• _DATA FOR REVIEW_:
%%

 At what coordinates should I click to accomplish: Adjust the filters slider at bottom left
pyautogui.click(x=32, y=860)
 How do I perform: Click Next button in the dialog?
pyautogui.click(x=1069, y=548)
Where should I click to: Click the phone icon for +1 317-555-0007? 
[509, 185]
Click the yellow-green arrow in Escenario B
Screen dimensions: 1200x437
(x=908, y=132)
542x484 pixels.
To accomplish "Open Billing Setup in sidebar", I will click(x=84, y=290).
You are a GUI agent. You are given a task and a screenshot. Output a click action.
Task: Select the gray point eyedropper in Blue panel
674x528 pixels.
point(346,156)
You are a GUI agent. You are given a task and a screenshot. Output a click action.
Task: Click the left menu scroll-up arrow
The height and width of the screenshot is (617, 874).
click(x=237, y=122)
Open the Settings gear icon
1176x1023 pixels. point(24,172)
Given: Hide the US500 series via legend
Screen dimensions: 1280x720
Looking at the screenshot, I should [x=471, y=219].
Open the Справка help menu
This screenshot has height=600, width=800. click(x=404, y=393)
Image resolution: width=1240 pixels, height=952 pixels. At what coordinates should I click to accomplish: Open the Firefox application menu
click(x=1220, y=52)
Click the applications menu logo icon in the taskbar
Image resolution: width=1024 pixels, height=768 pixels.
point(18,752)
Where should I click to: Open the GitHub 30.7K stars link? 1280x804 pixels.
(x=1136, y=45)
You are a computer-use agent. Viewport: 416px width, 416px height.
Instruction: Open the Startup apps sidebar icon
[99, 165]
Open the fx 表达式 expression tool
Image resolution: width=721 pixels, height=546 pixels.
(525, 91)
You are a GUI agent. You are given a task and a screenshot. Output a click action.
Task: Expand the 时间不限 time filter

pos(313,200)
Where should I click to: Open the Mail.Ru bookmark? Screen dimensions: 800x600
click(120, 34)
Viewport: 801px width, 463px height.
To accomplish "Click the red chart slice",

%%

• _WORK INSTRUCTIONS_:
All of the entries need to be given again, word for word.

• _EXERCISE OUTPUT_:
 At what coordinates should I click to accomplish: Adjust the filters slider at bottom left
pyautogui.click(x=32, y=860)
 How do I perform: Click Next button in the dialog?
pyautogui.click(x=1069, y=548)
Where should I click to: Click the phone icon for +1 317-555-0007? 
[509, 185]
Click the yellow-green arrow in Escenario B
Screen dimensions: 1200x437
(x=908, y=132)
542x484 pixels.
To accomplish "Open Billing Setup in sidebar", I will click(x=84, y=290).
You are a GUI agent. You are given a task and a screenshot. Output a click action.
Task: Select the gray point eyedropper in Blue panel
674x528 pixels.
point(346,156)
You are a GUI agent. You are given a task and a screenshot. Output a click action.
Task: Click the left menu scroll-up arrow
The height and width of the screenshot is (617, 874).
click(x=237, y=122)
Open the Settings gear icon
1176x1023 pixels. point(24,172)
Given: Hide the US500 series via legend
Screen dimensions: 1280x720
Looking at the screenshot, I should [x=471, y=219].
Open the Справка help menu
This screenshot has height=600, width=800. click(x=404, y=393)
Image resolution: width=1240 pixels, height=952 pixels. At what coordinates should I click to accomplish: Open the Firefox application menu
click(x=1220, y=52)
Click the applications menu logo icon in the taskbar
Image resolution: width=1024 pixels, height=768 pixels.
point(18,752)
Where should I click to: Open the GitHub 30.7K stars link? 1280x804 pixels.
(x=1136, y=45)
You are a computer-use agent. Viewport: 416px width, 416px height.
Instruction: Open the Startup apps sidebar icon
[99, 165]
Open the fx 表达式 expression tool
Image resolution: width=721 pixels, height=546 pixels.
(525, 91)
You are a GUI agent. You are given a task and a screenshot. Output a click action.
Task: Expand the 时间不限 time filter

pos(313,200)
Where should I click to: Open the Mail.Ru bookmark? Screen dimensions: 800x600
click(120, 34)
Viewport: 801px width, 463px height.
To accomplish "Click the red chart slice",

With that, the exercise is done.